> [Problem to solve]
When you reach the entries below, transcribe each line word for word.

> [Dataset records]
********

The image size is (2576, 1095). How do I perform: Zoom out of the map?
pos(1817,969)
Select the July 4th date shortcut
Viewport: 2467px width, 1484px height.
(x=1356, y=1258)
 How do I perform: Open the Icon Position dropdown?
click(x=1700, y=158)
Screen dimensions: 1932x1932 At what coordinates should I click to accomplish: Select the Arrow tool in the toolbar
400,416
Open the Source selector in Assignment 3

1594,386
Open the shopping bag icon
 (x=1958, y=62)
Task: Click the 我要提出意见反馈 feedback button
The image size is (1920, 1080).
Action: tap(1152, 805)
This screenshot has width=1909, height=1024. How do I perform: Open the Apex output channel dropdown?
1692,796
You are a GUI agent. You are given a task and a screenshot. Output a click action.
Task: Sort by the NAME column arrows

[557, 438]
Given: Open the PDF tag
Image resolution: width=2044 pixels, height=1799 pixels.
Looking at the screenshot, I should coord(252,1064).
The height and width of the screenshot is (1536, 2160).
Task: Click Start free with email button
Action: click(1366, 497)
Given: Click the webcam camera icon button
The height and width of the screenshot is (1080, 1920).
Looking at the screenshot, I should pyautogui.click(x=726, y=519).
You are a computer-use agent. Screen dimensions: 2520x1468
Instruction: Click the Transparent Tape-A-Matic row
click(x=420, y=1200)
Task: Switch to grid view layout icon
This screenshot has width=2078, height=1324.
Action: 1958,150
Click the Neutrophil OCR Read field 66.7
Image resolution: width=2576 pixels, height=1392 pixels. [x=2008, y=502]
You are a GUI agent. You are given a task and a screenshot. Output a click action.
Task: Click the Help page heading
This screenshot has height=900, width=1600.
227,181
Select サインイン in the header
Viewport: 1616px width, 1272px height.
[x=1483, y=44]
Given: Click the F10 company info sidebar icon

********

> [Result of this task]
The image size is (2576, 1095). How do I perform: Zoom out of the map?
pos(1817,969)
Select the July 4th date shortcut
Viewport: 2467px width, 1484px height.
(x=1356, y=1258)
 How do I perform: Open the Icon Position dropdown?
click(x=1700, y=158)
Screen dimensions: 1932x1932 At what coordinates should I click to accomplish: Select the Arrow tool in the toolbar
400,416
Open the Source selector in Assignment 3

1594,386
Open the shopping bag icon
 (x=1958, y=62)
Task: Click the 我要提出意见反馈 feedback button
The image size is (1920, 1080).
Action: tap(1152, 805)
This screenshot has width=1909, height=1024. How do I perform: Open the Apex output channel dropdown?
1692,796
You are a GUI agent. You are given a task and a screenshot. Output a click action.
Task: Sort by the NAME column arrows

[557, 438]
Given: Open the PDF tag
Image resolution: width=2044 pixels, height=1799 pixels.
Looking at the screenshot, I should coord(252,1064).
The height and width of the screenshot is (1536, 2160).
Task: Click Start free with email button
Action: click(1366, 497)
Given: Click the webcam camera icon button
The height and width of the screenshot is (1080, 1920).
Looking at the screenshot, I should pyautogui.click(x=726, y=519).
You are a computer-use agent. Screen dimensions: 2520x1468
Instruction: Click the Transparent Tape-A-Matic row
click(x=420, y=1200)
Task: Switch to grid view layout icon
This screenshot has width=2078, height=1324.
Action: 1958,150
Click the Neutrophil OCR Read field 66.7
Image resolution: width=2576 pixels, height=1392 pixels. [x=2008, y=502]
You are a GUI agent. You are given a task and a screenshot. Output a click action.
Task: Click the Help page heading
This screenshot has height=900, width=1600.
227,181
Select サインイン in the header
Viewport: 1616px width, 1272px height.
[x=1483, y=44]
Given: Click the F10 company info sidebar icon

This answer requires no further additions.